01Performance

CEFC ANNUAL REPORT / 2015–16

Targeted investment approach

In 2015-16, the CEFC invested across targeted strategic priority areas where clean energy investment can improve energy efficiency, cut carbon emissions as well as lower operating costs.

Figure 9: Strategic priority areas 

CLEANER POWER SOLUTIONS

More than half Australia’s emissions come from energy and industrial processes. Reducing emissions from these sectors requires substantial investment in wind, large and small-scale solar, grid and storage solutions and waste and bioenergy, including agriculture.

The CEFC is working with the private sector to assist in meeting the capital requirements to achieve this level of investment at the lowest possible cost, including using tailored loan structures that better meet the needs of investors and the particular asset classes involved.

Investment in a diverse range of technologies is essential if Australia is to benefit from the lowest cost sources of clean energy in the future.

BETTER BUILT
ENVIRONMENT

The CEFC focussed on providing the finance required to improve the liveability of cities and the built environment in a way that ultimately reduces emissions. This may include the installation of onsite renewable generation, battery storage and investment in improved energy efficiency initiatives, among others.

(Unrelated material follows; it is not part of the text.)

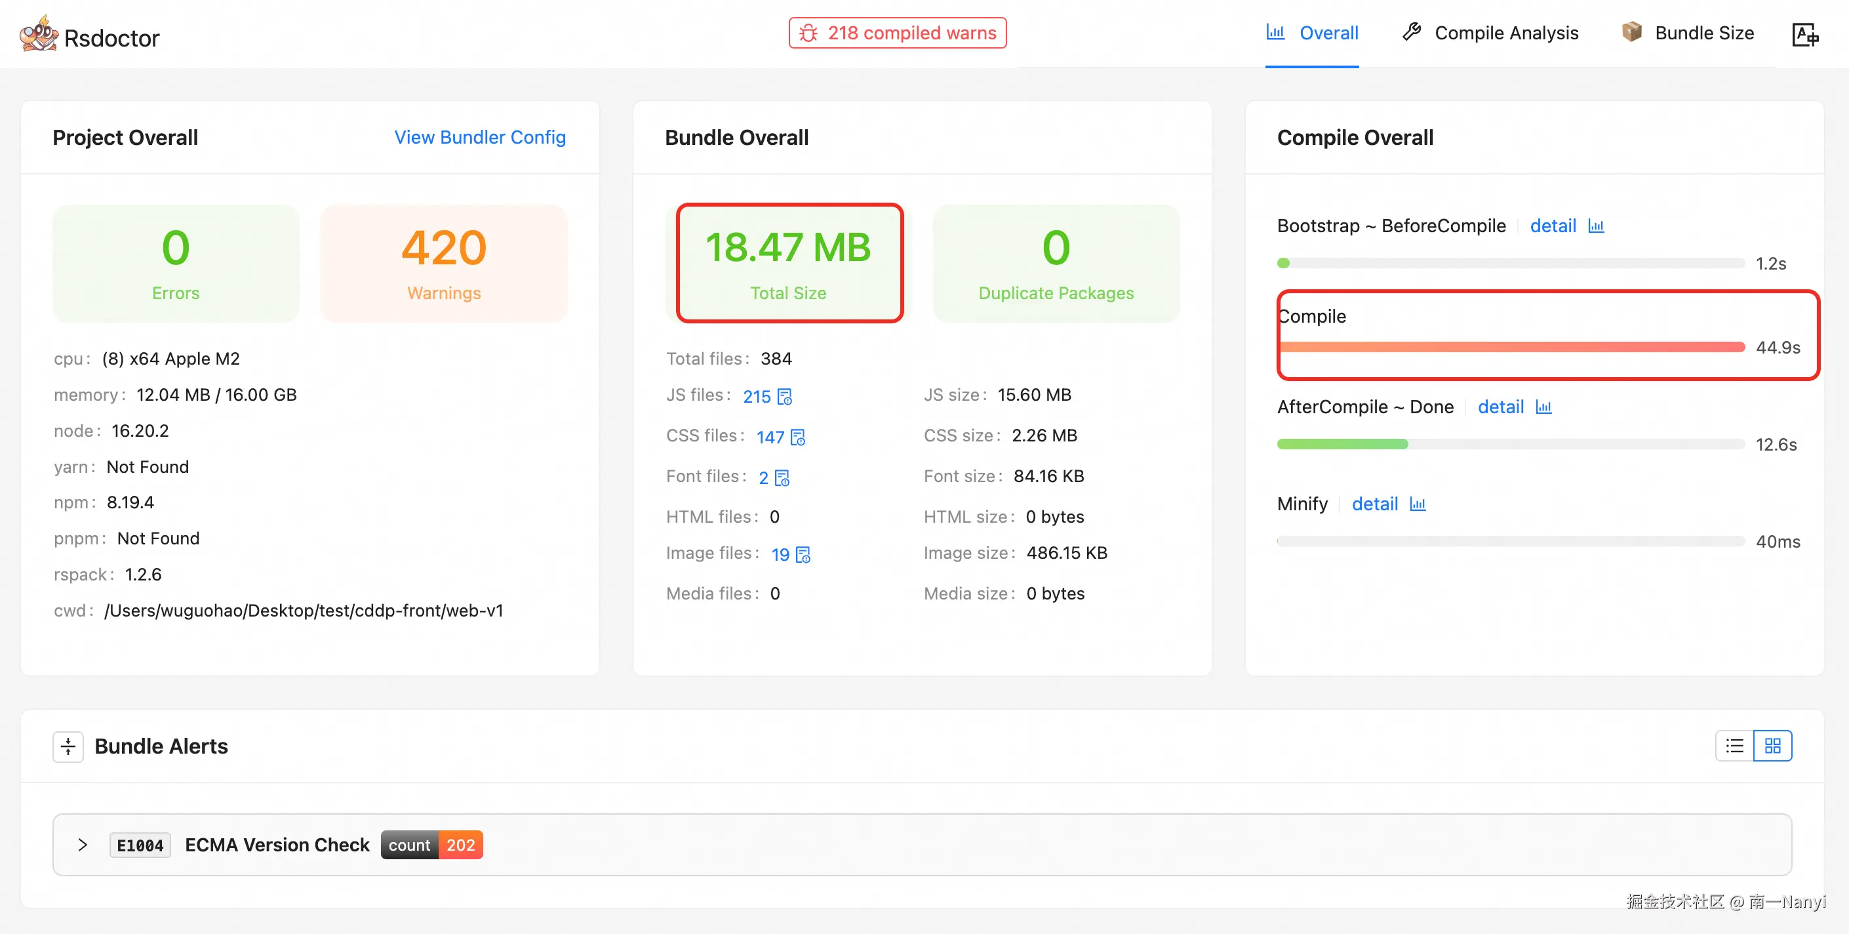Click the Rsdoctor logo icon
The image size is (1849, 934).
tap(38, 34)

Infrastructure and transport, property, manufacturing, local governments and not-for-profit organisations, including universities and social housing, all have scope for emissions reductions, with flow on benefits to the built environment.

NEW SOURCES OF CAPITAL

We continue to assist in the development of structured investments and new capital products, equity funds, climate bonds and securitisation vehicles, as well as co-financing arrangements with banks.

The CEFC has developed strong relationships with most of the major commercial banks in Australia. These investment channels allow the CEFC to efficiently deploy capital to emissions reduction activities that we would otherwise be unable to reach, such as those involving small businesses, agriculture, and manufacturing.

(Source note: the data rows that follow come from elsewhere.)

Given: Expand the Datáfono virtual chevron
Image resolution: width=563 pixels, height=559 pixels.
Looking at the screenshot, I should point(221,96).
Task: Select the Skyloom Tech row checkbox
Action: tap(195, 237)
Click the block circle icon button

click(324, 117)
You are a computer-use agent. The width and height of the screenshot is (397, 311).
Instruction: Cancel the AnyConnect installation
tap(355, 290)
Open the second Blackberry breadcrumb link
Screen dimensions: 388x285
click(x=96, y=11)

Through the new Clean Energy Innovation Fund, which became operational on 1 July 2016, the CEFC is seeking to create new sources of capital to support the expansion and deployment of innovative clean energy technologies and businesses.

The 2015-16 investment commitments in these strategic priority areas are explained further in the individual case studies within this Annual Report.

Driving market change

Through our work across the economy, the CEFC continues to identify opportunities to build financing capability and capacity to deliver replicable and scalable financing solutions to accelerate investment in clean energy solutions. During 2015-16, we introduced three major origination programs to drive market change through consistency and scale in our investment activities. See Figure 10.

Figure 10: Origination programs 2015-16

PROGRAM

MARKET IMPACT

                                                     

LARGE-SCALE SOLAR

Solar

Achieving Australia’s RET requires the construction of up to 6GW of large-scale renewable projects, with large-scale solar being an important part of the technology mix. The CEFC large-scale solar program provides project proponents with fixed-rate, long-dated senior debt, including projects which may receive ARENA grant funding. The CEFC is also working to catalyse other sources of finance to support potential large-scale developments, through co-investment in debt and equity, to encourage greater participation by banks and other institutions, as the sector develops a track record of credit and operational performance.

Solar 

COMMUNITY HOUSING

House

Australia has some 88,000 community housing dwellings, and the sector is expected to experience strong growth in the years ahead, to address long waiting lists from approved applicants. Community housing organisations have limited sources of revenue to fund new buildings and have generally faced challenges sourcing private finance. The CEFC program is targeting the construction of as many as 1,000 new energy efficient dwellings Australia-wide, via Australia’s growing network of community housing providers.

 Dwellings

LOCAL GOVERNMENT

Politicians

Australia’s 560 local councils spend more than $32 billion annually administering a vast network of street lights, community centres, libraries, sport and recreation facilities, and other public access buildings. Managing the associated energy use represents a significant economic and environmental benefit.  Through the CEFC, Australian councils have access to flexible and competitive fixed-rate, long-dated finance, targeting major investment projects with the potential to make a significant difference to a council’s energy consumption.